Yeah, thats why I asked. The instant RFC itself is silent on these things, aside from pointing to inherited RFCs, and there are some weird things one can do with IPV6 notation, especially like translated addresses. Boulder and Pebble both leverage upstream libraries, which generically support these, however their test suites don't seem to address this.

The lack of translated/embedded examples in testing suggests to me that ISRG may not have gotten to addressing this at a policy level (in addition to the technical level). When it comes to the concept of compression/expansion - there is not just the question of valid inputs, but also of expected outputs. Should output and input be identical, or should the ACME server standardize to a preferred notation for two equivalents? Given the existence of rate limits that incorporate the ip address, would that apply to equivalent notations, or just the literal notations?

Personally, I would prefer if there were some sort of standardization across the outputs. I don't care about the preferred notation, and I don't care if it's restricted by the input or translated if needed on the server. I would just prefer the ACME server to be opinionated so I don't have to deal with the scenario of two different certificates that cover the same ip address but using different notations.

The Let's Encrypt API will always return the normalized (RFC 5952, Sec. 4) form of an IPv6 address. Ultimately, IP addresses in certificates' SANs are stored as raw bytes, not as strings.

4in6 addresses in 2001:db8::/32, 64:ff9b::/96, etc. will be rejected because they're in the IANA IPv6 Special-Purpose Address Registry.

Thank you so much, James!

For now, we only accept IPs that are already formatted in the way described by RFC 5952, Section 4. This is because we think it is likely that a client requesting a fully-expanded IPv6 addr and receiving back the collapsed form might become very confused. So for now at least, we're going to be strict in what we produce and strict in what we accept. We may revisit this decision in the future.

Note that all of this only applies to the way IPs are represented in the ACME API (i.e. as json strings). Once they're baked into an x509 cert, they are always in their canonical byte-based, non-textual representation.

Thanks, @aaron. That is excellent news!

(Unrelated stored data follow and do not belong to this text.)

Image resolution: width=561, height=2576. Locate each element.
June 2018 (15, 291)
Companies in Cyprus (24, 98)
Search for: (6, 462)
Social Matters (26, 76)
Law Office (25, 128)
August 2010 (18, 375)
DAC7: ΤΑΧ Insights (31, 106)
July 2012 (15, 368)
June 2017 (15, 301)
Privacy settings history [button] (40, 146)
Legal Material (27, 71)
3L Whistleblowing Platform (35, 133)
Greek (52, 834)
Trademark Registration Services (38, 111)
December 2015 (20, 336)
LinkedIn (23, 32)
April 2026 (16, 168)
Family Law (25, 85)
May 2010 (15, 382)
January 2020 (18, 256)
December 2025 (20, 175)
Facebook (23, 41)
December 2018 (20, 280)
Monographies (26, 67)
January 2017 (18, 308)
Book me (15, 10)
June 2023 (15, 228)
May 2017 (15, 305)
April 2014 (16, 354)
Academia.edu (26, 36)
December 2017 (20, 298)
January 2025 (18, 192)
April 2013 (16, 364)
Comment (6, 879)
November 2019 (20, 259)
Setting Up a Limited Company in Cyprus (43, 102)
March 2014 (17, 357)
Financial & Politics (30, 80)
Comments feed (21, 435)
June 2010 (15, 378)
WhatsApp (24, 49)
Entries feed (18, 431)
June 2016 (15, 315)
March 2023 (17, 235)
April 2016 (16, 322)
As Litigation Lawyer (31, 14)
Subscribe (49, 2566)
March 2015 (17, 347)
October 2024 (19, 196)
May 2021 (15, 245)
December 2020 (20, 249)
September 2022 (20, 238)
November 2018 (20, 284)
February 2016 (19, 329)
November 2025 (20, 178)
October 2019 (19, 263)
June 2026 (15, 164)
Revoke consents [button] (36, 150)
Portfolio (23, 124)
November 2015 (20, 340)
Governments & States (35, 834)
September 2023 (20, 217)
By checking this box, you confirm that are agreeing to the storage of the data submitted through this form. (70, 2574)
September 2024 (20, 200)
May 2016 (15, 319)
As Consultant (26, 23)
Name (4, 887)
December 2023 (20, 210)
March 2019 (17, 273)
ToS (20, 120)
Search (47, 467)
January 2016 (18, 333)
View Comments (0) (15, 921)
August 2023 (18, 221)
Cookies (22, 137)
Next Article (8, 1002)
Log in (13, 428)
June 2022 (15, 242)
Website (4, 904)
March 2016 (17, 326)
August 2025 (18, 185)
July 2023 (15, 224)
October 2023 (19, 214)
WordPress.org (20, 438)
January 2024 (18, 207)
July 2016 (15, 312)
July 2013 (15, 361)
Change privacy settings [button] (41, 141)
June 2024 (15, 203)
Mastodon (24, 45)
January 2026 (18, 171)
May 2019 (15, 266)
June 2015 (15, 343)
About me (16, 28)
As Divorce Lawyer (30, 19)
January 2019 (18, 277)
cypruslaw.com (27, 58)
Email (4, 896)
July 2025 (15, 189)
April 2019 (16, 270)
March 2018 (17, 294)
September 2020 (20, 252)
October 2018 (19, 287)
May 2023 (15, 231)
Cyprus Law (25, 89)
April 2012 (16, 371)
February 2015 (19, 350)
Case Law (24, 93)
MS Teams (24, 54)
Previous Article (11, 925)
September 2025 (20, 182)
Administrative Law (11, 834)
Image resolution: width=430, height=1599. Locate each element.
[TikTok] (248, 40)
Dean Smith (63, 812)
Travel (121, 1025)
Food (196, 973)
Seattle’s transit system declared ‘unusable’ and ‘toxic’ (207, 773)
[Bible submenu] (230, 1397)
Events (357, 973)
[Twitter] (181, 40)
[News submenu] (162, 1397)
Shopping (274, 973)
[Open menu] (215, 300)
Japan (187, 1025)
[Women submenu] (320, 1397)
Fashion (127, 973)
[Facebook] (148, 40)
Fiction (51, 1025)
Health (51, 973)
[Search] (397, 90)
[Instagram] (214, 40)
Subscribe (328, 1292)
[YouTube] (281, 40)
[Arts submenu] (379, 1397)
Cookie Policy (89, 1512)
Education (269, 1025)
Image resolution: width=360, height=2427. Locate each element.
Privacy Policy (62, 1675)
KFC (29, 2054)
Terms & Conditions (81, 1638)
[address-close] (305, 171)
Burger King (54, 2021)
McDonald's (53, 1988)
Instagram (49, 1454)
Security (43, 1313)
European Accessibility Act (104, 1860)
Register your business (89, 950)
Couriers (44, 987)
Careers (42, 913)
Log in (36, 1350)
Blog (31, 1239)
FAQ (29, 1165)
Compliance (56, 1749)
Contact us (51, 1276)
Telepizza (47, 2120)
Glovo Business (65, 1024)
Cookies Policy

I had similar concerns (though I didn't care for compressed vs expanded) and it's great knowing that you've already decided to simplify things for Client Developers and Subscribers alike, by enforcing strict input and standardizing the API output.

If you do revisit this decision in the future for any reason, please keep in mind that a lax input will complicate troubleshooting and auditing logs, as the input may not match data that appears in JSON API payloads.

I think there's a reading of RFC 5952 Sec. 4 ("all implementations MUST accept") that requires accepting all the formats (uncompressed, with v4 addresses on the end, etc.) even though it's recommended to stick to the "standard" compressed format for output. So sending the API 2001:db8:3:4::192.0.2.33 or 2001:0db8:0003:0004:0000:0000:c000:0221, and getting back in the output 2001:db8:3:4::c000:221 wouldn't surprise me. (And yes, it's an example IP there so you wouldn't actually issue for that range, but assuming it were a "real" prefix being used instead.) But I am nowhere near as proficient in reading RFCs as you guys all would be.

Keep in mind, it is common for software to not be fully RFC compliant. Boulder and Pebble both have divergences from the ACME RFC – which was primarily authored by ISRG.

Anyways, the RFC states:

The recommendation in this section SHOULD be followed by systems when generating an address to be represented as text, but all implementations MUST accept and be able to handle any legitimate [RFC4291] format.

I think there is a legitimate argument here the API would be compliant for recognizing the non-preferred IPV6 notation, and handling it with an error code.

Given the IPv4-mapped addresses are on special purpose list, the answer should be "no".